Your assignment
Word for word, please restate the line containing "Given: Click Edit in Analytical model group" and all the lines that follow it to the end of the data.

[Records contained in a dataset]
=== Begin Enclosure ===

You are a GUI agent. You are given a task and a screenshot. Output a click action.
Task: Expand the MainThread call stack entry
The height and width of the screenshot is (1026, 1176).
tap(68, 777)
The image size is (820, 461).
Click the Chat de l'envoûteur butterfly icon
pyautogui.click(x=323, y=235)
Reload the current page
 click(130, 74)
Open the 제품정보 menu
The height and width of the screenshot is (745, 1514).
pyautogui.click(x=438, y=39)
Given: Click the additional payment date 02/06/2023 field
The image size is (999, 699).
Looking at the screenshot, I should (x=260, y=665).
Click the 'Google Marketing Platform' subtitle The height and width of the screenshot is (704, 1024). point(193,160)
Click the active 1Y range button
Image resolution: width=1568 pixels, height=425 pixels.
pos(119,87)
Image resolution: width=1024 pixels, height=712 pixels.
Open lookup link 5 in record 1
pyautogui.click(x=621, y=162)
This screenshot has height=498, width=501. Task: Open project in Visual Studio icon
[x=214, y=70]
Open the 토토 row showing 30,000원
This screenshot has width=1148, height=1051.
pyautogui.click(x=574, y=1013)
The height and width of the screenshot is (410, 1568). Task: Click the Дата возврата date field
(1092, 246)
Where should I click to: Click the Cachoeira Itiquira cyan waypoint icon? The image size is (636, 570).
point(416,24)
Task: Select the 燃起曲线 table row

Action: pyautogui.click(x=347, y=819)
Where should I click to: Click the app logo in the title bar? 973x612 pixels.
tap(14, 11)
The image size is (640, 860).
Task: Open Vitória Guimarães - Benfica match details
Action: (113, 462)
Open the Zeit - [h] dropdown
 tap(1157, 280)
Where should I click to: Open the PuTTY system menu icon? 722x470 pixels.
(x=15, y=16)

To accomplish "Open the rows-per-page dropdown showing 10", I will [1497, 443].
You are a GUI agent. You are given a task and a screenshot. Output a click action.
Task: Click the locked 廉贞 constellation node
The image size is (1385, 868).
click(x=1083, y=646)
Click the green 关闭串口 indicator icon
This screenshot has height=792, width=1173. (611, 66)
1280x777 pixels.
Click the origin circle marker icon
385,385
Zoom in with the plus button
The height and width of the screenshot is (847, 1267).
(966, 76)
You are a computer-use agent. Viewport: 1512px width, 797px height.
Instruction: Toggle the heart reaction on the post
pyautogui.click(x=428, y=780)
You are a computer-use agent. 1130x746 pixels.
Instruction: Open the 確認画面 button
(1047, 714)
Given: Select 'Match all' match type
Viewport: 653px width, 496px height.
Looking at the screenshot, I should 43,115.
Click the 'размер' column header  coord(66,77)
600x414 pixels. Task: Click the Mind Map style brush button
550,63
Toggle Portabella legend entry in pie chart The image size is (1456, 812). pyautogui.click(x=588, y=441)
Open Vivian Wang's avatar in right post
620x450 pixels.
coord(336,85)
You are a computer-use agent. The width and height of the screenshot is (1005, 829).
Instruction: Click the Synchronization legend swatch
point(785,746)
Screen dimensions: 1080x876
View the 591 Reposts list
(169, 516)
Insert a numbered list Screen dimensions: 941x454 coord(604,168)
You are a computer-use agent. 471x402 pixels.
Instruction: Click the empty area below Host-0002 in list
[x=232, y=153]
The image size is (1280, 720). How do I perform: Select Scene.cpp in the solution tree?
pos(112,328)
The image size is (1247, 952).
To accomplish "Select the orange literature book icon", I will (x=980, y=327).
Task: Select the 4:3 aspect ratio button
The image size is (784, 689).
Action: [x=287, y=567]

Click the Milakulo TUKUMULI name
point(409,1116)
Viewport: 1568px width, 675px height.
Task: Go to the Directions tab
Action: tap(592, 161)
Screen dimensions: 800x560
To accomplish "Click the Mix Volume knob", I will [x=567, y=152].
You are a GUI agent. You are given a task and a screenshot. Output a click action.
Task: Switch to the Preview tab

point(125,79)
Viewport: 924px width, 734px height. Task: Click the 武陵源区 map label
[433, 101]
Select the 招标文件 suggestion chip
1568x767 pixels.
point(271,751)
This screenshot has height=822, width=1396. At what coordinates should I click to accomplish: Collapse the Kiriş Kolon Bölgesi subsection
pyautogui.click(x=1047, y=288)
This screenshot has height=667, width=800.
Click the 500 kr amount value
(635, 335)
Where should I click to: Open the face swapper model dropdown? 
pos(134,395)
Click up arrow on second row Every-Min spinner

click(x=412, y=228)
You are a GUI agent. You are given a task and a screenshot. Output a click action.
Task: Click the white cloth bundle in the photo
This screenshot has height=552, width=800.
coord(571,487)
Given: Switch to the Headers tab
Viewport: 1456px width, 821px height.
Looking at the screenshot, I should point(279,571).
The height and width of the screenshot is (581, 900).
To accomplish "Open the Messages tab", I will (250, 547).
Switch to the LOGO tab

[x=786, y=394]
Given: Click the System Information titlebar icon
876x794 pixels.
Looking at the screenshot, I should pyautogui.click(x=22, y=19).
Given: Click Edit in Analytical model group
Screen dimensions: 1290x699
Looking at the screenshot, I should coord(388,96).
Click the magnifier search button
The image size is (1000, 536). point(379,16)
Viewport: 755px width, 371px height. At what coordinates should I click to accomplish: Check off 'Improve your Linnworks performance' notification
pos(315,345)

=== End Enclosure ===

Answer for the task
Given: Click Edit in Analytical model group
Screen dimensions: 1290x699
Looking at the screenshot, I should coord(388,96).
Click the magnifier search button
The image size is (1000, 536). point(379,16)
Viewport: 755px width, 371px height. At what coordinates should I click to accomplish: Check off 'Improve your Linnworks performance' notification
pos(315,345)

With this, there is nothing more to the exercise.